__Texte de la page__.

◇ ◇ ◇ ◇

La modélisation mathématique et statistique permet de comprendre les mécanismes de transmission des maladies infectieuses, d’identifier les facteurs importants dans la lutte contre ces maladies, et d’évaluer in silico les conséquences des actions de lutte. La diffusion spatio-temporelle d’une épidémie sous-entend en général deux phénomènes imbriqués : 1) un mécanisme de transmission biologique entre un sujet infecté et un sujet sain, mettant localement en présence ces deux sujets ou faisant intervenir un hôte intermédiaire ; 2) un transport de l’agent pathogène dans l’espace géographique, par mobilité du sujet infecté ou de l’hôte intermédiaire.
Dans la première partie de cette thèse, nous avons mis en place un métamodèle de transmission du paludisme basé sur la modélisation compartimentale susceptible-infecté-résistant (SIR) et prenant en compte les flux de mobilité humaine entre différents villages du Centre Sénégal. Les efforts coordonnés de lutte contre le paludisme dans cette région ont permis une réduction considérable de l’incidence ces dernières années, permettant d’envisager désormais des stratégies vers l’élimination. La simulation mathématique a permis d’étudier diverses stratégies de lutte, le choix des sites et des périodes d’intervention. Les stratégies d’intervention géographiquement ciblées, s’étaient avérées efficaces pour réduire l’incidence du paludisme aussi bien dans les zones d’intervention qu’à l’extérieur de ces zones. Cependant, des actions combinées ciblant à la fois le vecteur et l’hôte, coordonnées à large échelle sont nécessaires dans les régions et pays visant l’élimination du paludisme à court/moyen terme.

◇ ◇ ◇ ◇

__Questions__.
1 > Dans le texte sur la modélisation des maladies infectieuses, sur quelle modélisation compartimentale repose le métamodèle de transmission du paludisme ?
2 > Réécrivez sous forme de liste le paragraphe du texte sur la modélisation des maladies infectieuses qui commence par « Dans la première partie de cette thèse », en gardant ses faits principaux.
Les lignes ne sont pas utiles ici.

◇ ◇ ◇ ◇

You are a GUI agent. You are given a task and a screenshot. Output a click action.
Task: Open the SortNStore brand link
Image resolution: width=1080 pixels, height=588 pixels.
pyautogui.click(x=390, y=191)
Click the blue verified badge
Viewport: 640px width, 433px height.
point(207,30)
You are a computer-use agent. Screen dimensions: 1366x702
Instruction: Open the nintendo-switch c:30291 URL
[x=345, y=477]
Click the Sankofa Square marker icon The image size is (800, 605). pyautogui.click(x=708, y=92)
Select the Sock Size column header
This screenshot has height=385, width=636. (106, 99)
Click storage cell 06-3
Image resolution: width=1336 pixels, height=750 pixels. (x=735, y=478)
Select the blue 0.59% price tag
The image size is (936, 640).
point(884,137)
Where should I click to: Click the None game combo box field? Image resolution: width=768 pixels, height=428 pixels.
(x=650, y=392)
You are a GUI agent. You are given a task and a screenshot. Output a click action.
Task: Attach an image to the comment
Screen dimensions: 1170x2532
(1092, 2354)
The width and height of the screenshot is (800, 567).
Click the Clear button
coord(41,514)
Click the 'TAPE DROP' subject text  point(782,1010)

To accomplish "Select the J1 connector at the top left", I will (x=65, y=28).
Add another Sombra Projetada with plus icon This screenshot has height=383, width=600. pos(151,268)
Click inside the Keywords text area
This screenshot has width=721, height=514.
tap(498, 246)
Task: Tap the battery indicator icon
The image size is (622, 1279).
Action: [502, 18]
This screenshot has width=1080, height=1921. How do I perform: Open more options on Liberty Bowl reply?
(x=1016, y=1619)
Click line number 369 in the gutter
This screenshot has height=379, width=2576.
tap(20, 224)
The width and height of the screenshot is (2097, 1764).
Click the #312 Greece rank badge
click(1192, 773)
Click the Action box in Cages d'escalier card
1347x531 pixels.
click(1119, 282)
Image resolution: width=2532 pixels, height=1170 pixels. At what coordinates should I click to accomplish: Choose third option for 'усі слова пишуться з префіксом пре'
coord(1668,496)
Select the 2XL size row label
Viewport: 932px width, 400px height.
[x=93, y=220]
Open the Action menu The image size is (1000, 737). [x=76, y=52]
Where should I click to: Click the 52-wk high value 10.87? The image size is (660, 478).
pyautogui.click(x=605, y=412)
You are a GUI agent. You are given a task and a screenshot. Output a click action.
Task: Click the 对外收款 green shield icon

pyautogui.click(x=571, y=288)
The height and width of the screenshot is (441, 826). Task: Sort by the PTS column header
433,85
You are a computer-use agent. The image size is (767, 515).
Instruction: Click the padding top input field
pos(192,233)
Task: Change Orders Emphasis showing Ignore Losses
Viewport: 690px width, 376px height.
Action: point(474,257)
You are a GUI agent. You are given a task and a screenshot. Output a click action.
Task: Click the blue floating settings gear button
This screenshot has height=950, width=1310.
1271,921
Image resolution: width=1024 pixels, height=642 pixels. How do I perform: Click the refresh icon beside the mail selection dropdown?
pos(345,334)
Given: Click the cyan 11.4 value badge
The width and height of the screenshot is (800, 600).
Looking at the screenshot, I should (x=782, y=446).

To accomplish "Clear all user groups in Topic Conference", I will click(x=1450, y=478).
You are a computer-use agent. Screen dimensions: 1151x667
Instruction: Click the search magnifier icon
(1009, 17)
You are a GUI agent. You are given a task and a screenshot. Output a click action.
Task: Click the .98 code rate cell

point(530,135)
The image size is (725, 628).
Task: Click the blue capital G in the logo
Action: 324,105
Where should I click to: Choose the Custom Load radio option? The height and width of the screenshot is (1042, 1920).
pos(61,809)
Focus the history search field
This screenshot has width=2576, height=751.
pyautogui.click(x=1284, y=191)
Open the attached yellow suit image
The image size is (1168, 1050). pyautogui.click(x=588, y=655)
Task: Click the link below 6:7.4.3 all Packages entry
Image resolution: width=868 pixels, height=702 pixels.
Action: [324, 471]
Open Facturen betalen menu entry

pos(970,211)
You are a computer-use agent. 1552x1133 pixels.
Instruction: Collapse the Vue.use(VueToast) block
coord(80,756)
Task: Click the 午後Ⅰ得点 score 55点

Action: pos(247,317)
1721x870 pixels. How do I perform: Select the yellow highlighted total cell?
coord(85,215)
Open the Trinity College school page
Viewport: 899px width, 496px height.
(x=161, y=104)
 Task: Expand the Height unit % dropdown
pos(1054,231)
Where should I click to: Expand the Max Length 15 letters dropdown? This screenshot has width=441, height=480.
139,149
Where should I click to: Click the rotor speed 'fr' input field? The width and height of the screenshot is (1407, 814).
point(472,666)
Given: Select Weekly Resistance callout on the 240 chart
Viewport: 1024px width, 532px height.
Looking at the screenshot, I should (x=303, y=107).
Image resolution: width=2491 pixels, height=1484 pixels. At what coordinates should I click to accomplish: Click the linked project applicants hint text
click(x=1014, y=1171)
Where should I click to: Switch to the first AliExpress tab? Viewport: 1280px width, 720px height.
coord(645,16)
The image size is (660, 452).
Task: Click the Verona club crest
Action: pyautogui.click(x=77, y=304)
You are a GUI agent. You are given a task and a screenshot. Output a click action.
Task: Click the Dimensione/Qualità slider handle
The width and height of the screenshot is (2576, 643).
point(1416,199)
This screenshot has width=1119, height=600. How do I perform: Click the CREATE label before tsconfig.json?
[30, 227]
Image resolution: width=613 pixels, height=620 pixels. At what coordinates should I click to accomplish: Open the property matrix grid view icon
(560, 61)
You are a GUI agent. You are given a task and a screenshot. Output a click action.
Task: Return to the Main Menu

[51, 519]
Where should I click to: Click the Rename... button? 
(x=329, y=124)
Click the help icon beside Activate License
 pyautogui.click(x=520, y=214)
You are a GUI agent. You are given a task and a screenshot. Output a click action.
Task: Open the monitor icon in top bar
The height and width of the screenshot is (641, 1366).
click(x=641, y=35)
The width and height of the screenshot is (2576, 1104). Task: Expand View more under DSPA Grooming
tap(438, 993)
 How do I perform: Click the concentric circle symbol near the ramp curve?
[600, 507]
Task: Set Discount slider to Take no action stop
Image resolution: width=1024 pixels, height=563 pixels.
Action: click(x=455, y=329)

◇ ◇ ◇ ◇

__Réponses par numéro__.
1 > Sur la modélisation compartimentale susceptible-infecté-résistant (SIR).

2 >
- Un métamodèle de transmission du paludisme a été construit à partir de la modélisation compartimentale SIR. Il tient compte des flux de mobilité humaine entre des villages du Centre Sénégal.
- La lutte coordonnée a fortement réduit l'incidence dans cette région ces dernières années, ce qui permet d'envisager des stratégies vers l'élimination.
- La simulation mathématique a servi à étudier diverses stratégies de lutte, ainsi que le choix des sites et des périodes d'intervention.
- Les interventions géographiquement ciblées ont réduit l'incidence dans les zones d'intervention comme à l'extérieur de ces zones.
- Les régions et pays qui visent l'élimination à court/moyen terme ont besoin d'actions combinées contre le vecteur et l'hôte, coordonnées à large échelle.